La trêve des confiseurs est censée suspendre les hostilités, apaiser le climat, offrir un moment de recul collectif. Mais il faut croire que, cette année encore, certains persistent à confondre sérénité et opportunisme, preuve que la lutte des classes demeure. La mise en examen de notre secrétaire générale Sophie Binet pour injure publique est le symbole éclatant d’une instrumentalisation judiciaire à peine voilée et illustre, s’il en était encore besoin, la bêtise politique, relai du patronat, qui confine à l’acharnement et s’ajoute à la longue liste des militants syndicaux qu’on veut faire taire.

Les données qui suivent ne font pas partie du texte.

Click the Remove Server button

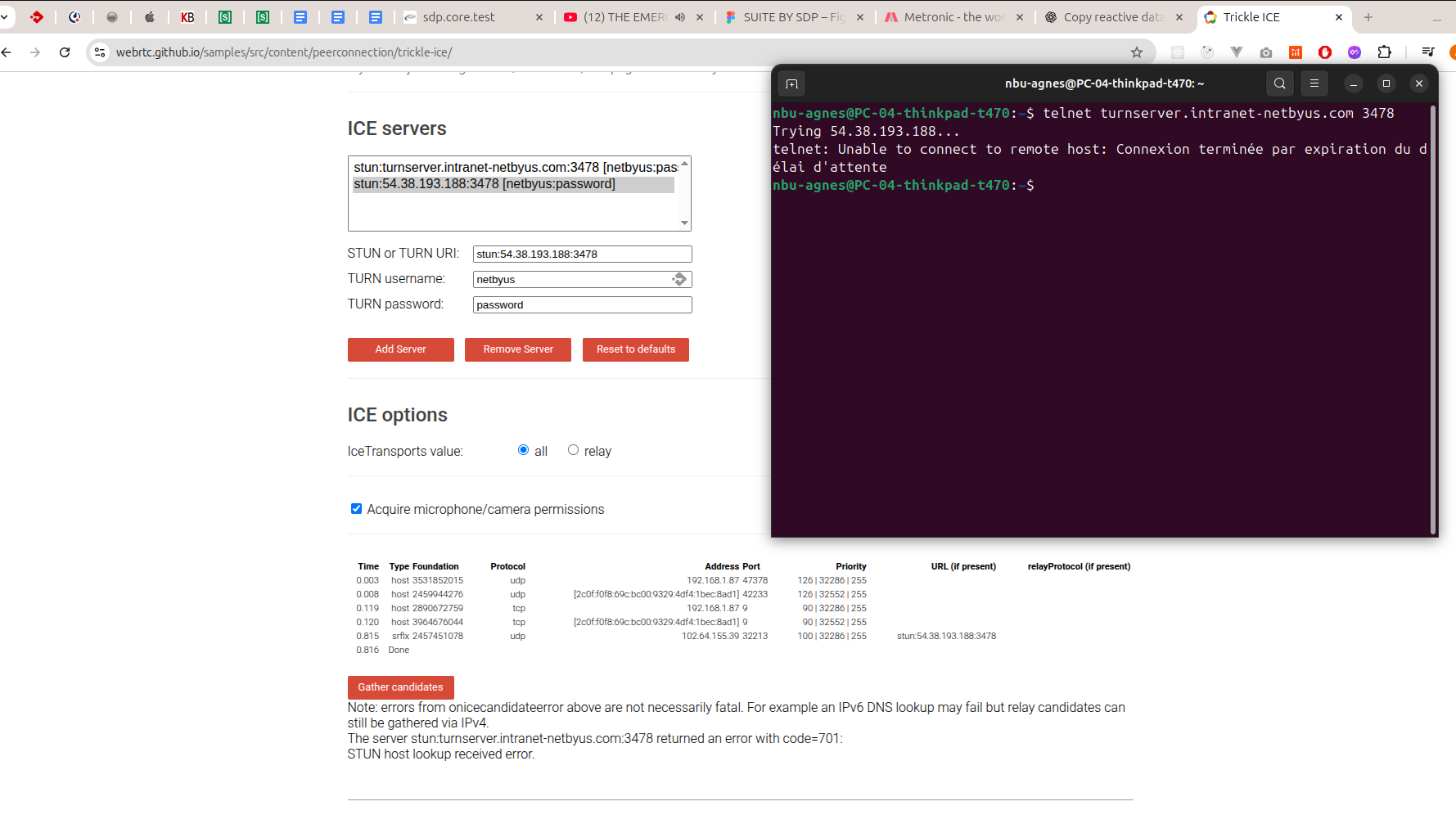pyautogui.click(x=518, y=349)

Pendant ce temps, et alors que le pays aurait besoin de cohésion, de dialogue et de perspectives, le pouvoir préfère détourner l’attention, stigmatiser celles et ceux qui dérangent, et espère que les turbulences se noieront dans le brouhaha festif. Il n’en sera rien, car les faits sont têtus et, même au creux de l’hiver, soyons certains que le Medef se fera le défenseur des ultra-riches, et si les départs s’enchaînent et les renoncements s’accumulent, il faudra bien admettre que les « rats quittent le navire », et c’est tant mieux !

N’oublions pas que cette situation cache un malaise profond car derrière les gesticulations de toutes sortes se cache une réalité que plus personne n’ignore : un gouvernement privé d’assise démocratique, affaibli par des mois de passages en force, et qui peine à masquer son illégitimité croissante. L’instabilité économique qu’il engendre n’a rien d’un hasard. Elle est la conséquence directe d’une incapacité à convaincre, à écouter, à bâtir un cap partagé. Les citoyen·nes comme les actrices et les acteurs économiques évoluent désormais dans un climat où l’incertitude n’est plus un aléa : elle est devenue la norme.

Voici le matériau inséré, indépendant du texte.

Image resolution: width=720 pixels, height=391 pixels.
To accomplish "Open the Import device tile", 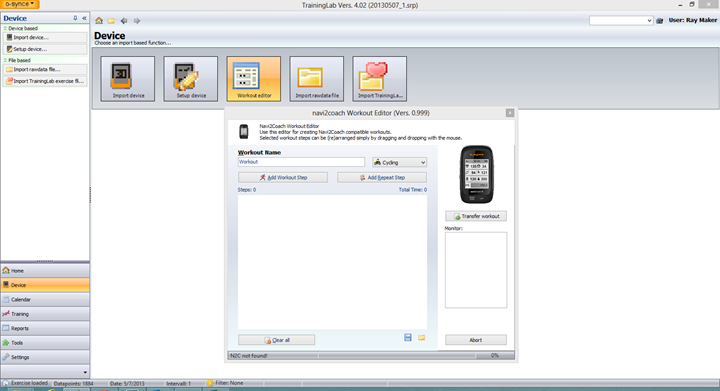I will coord(128,79).
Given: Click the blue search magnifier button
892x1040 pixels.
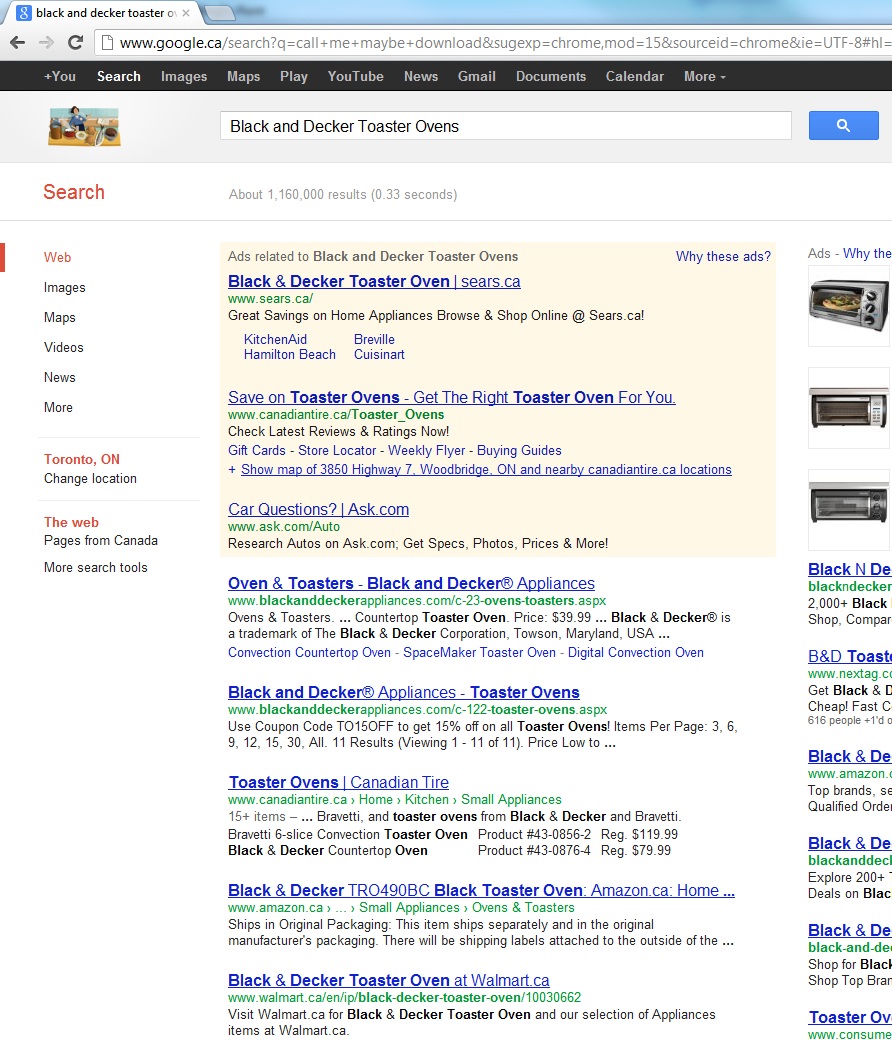Looking at the screenshot, I should coord(842,125).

Face à cette désorientation, notre organisation, elle, choisit l’exact inverse : prendre le temps du bilan, assumer le débat, préparer l’avenir. Le congrès de notre Union départementale qui s’annonce pour février 2026 sera un moment essentiel, non seulement pour mesurer ce qui a été accompli mais surtout pour définir la stratégie de développement à la hauteur des défis qui s’annoncent. Dans un contexte où les repères se délitent, il nous revient de consolider les nôtres, d’affirmer notre utilité sociale, de tracer des perspectives claires pour les prochaines années.

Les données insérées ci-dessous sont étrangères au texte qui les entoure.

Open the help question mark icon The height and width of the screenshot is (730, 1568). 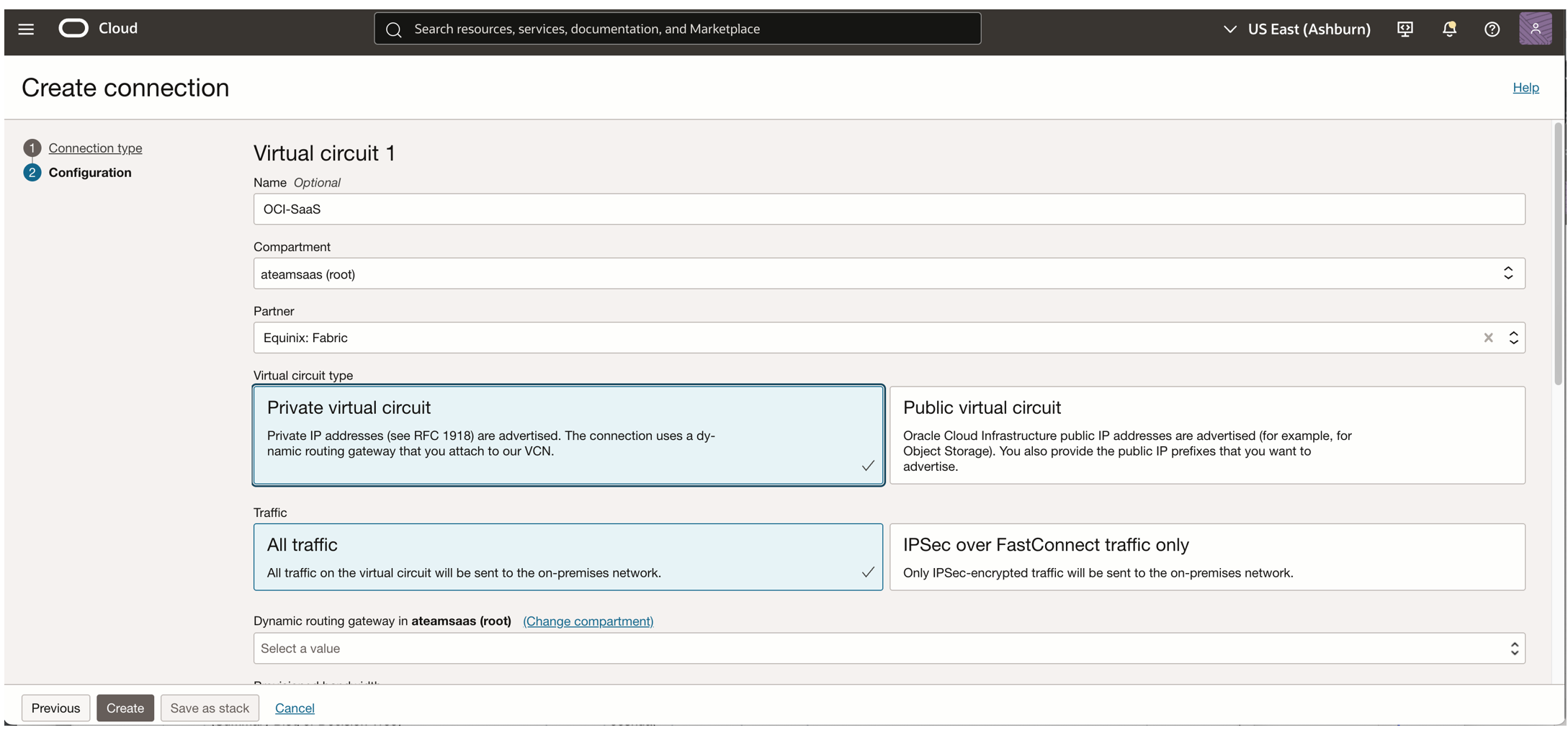click(x=1492, y=29)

Alors, oui, même durant la trêve des confiseurs, certains persistent à faire diversion. Mais pendant qu’ils s’agitent pour sauver ce qui peut l’être d’un édifice qui se fissure de toutes parts, nous faisons le choix de construire, de réfléchir et de nous projeter. Car la meilleure réponse au vacarme inutile reste, toujours, la force tranquille d’une organisation qui sait où elle va et pourquoi elle y va.